● **Your instructions**
Output only the lines of the entries that follow, starting at the one with "Identify the click" and running down to the one with "Nachhaltigkeit", both included and unchanged.

● **Data extracts**
───

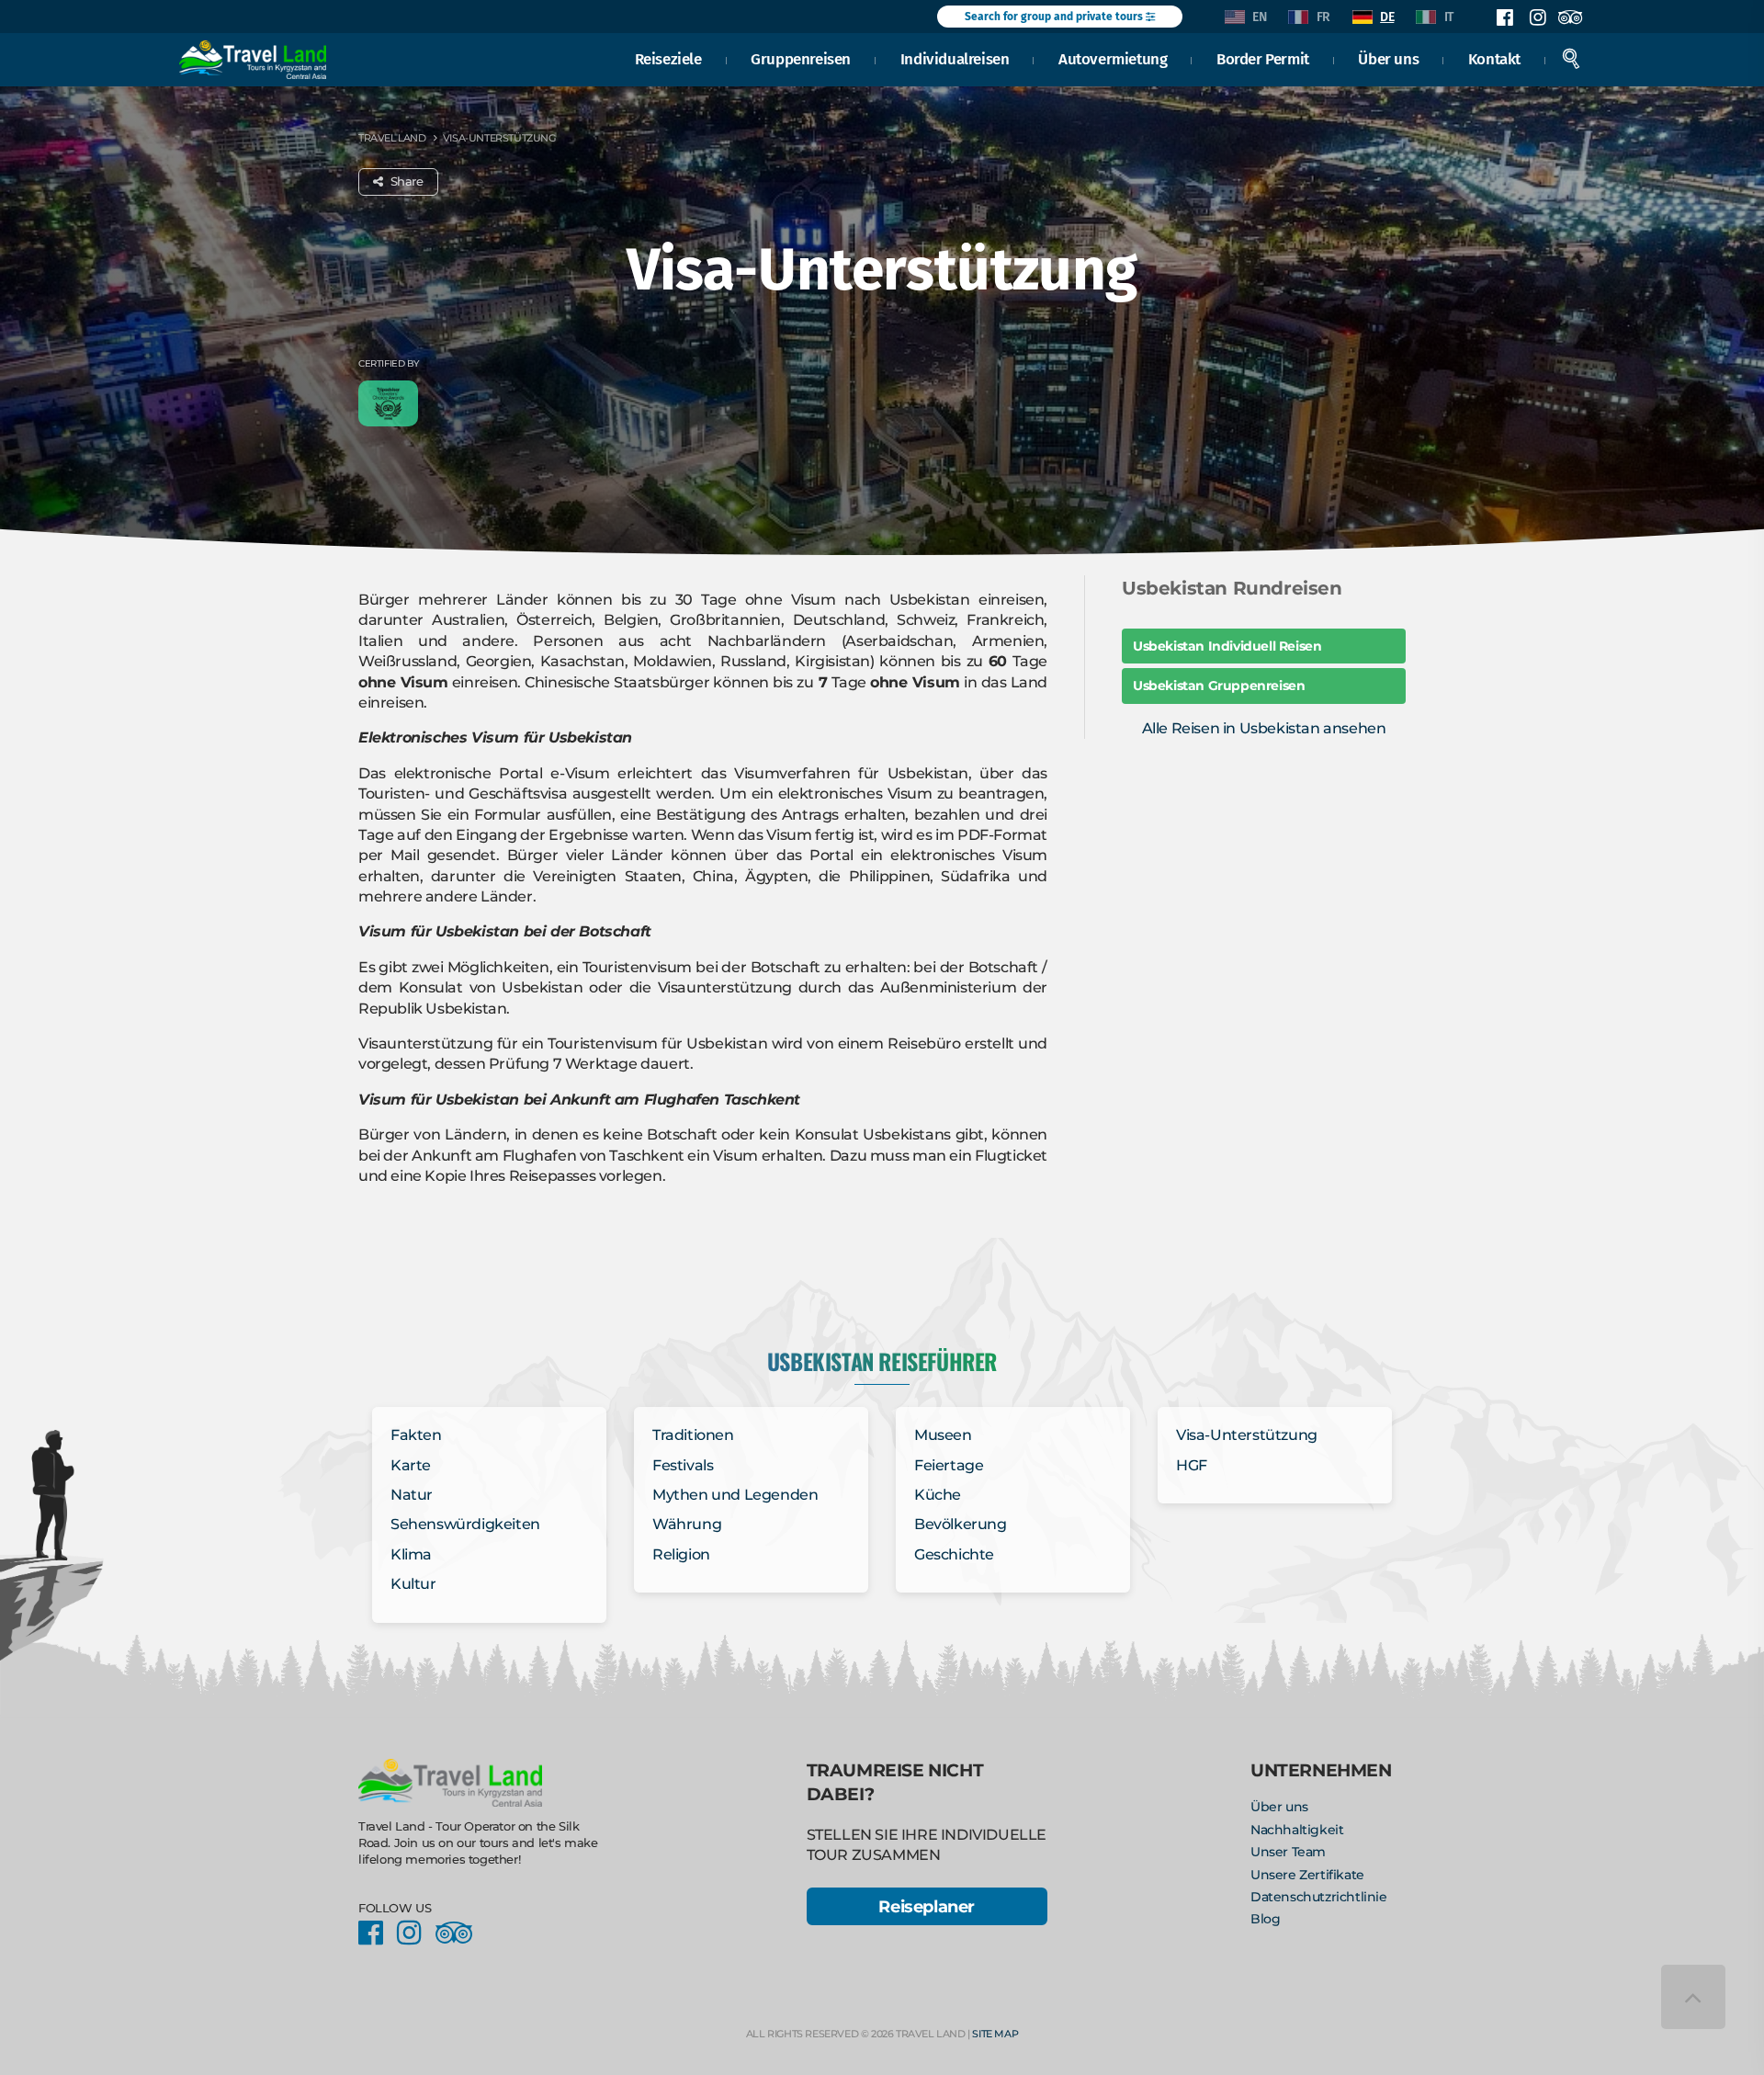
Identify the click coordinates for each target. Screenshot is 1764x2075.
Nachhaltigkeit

───

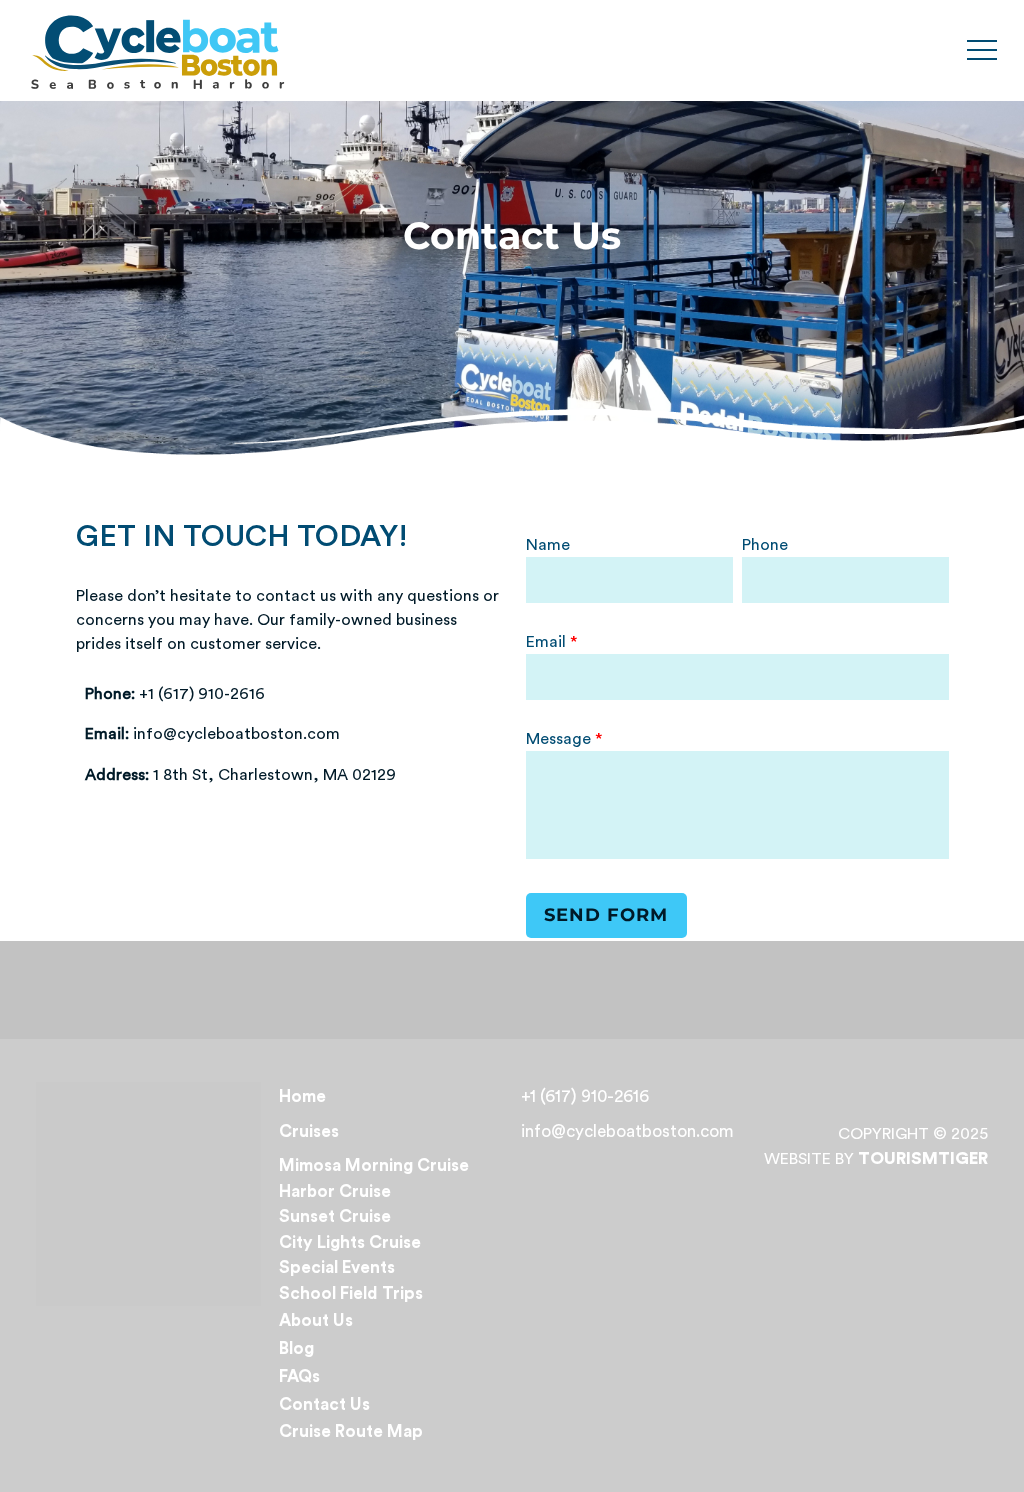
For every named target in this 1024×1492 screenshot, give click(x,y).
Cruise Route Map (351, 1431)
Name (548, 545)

───

● **Solution**
Identify the click coordinates for each target. Screenshot is 1764x2075.
Nachhaltigkeit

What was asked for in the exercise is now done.